Dear Rob and John
You are right! When I use zless I don't think I have any @SQ headers
(attached).
The headers that I saw using samtools view header or the grep command only had
SN: and LN: fields.
So...
Erne is not outputting @SQ headers.
It just looks that way when I use samtools view because samtools automatically
generates basic ones.
No @SQ headers causes samtools sort to fail, but only when the alignments a big
enough to need to merge (hence the singletons worked but the paired did not)
Samtools 1.3.1 will not have this problem but I must be somehow running the
biobuild samtools 1.3 on my HPC.
I have just set off samtools sort jobs specifying the direct path to samtools
1.3.1 - they should finish by the end of today.
If they work I will contact the erne authors to ask them to output @SQ headers
in future.
If they don't work I will be back in touch.
Thank-you so much for this help. You can tell I am a newbie but I will try to
use this mailing list wisely and sparingly.
Jo
-----Original Message-----
From: Robert Davies [mailto:r...@sanger.ac.uk]

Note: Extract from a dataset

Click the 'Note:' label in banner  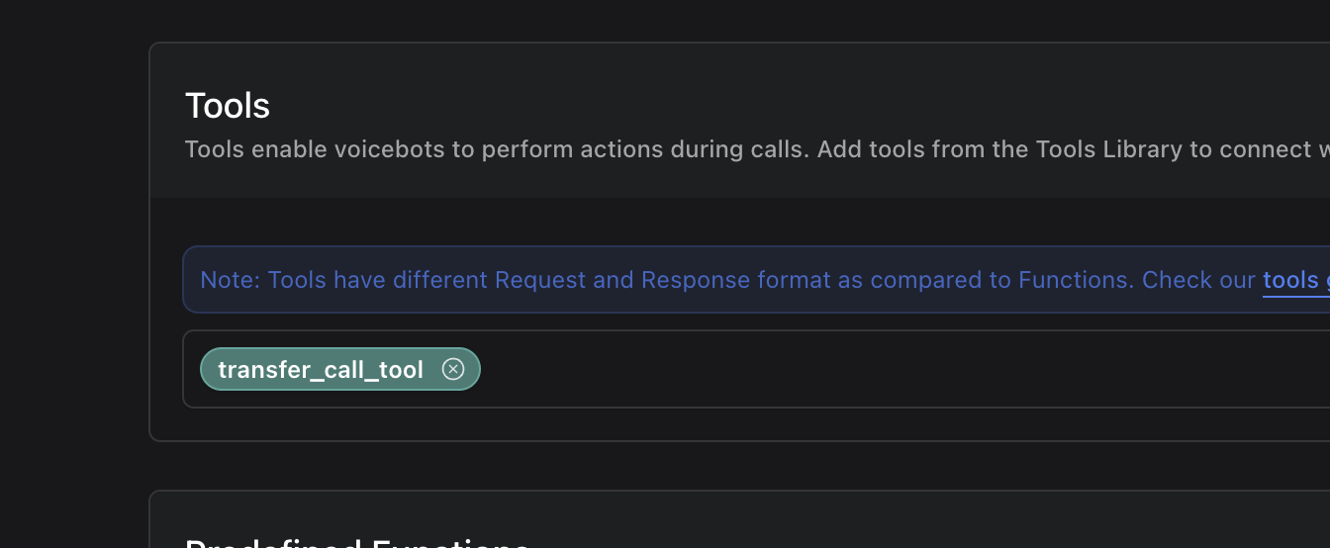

Sent: 04 January 2017 10:24
To: John Marshall <j...@sanger.ac.uk>
Cc: Holbrook J. <j.holbr...@soton.ac.uk>; samtools-help@lists.sourceforge.net
Subject: Re: [Samtools-help] samtools sort for paired-end .bam cannot find
chromosome name in text header
On Wed, 4 Jan 2017, John Marshall wrote:
> TL;DR i.e. what Rob said. But note that when you output SAM with
>samtools view, samtools appends basic @SQ headers if there aren't
>already any. So Rob's `samtools view -H ... | grep '^@SQ'` will
>display some headers whether the file contains textual headers or not.
>Removing the grep will allow some educated guesses to be made about
>whether @SQ headers seen with samtools view are synthetic or really in
>the input
>file: if there are any other (e.g. @RG) headers *after* the block of
>@SQ headers, or if the @SQ headers have any fields beyond SN and LN,
>then they are definitely real.
Yes, I've just spotted this - samtools view fixes the problem too.
Looking at the bam file with 'zless' might be the quickest way of checking for
@SQ lines. The text header is fairly readable at the start.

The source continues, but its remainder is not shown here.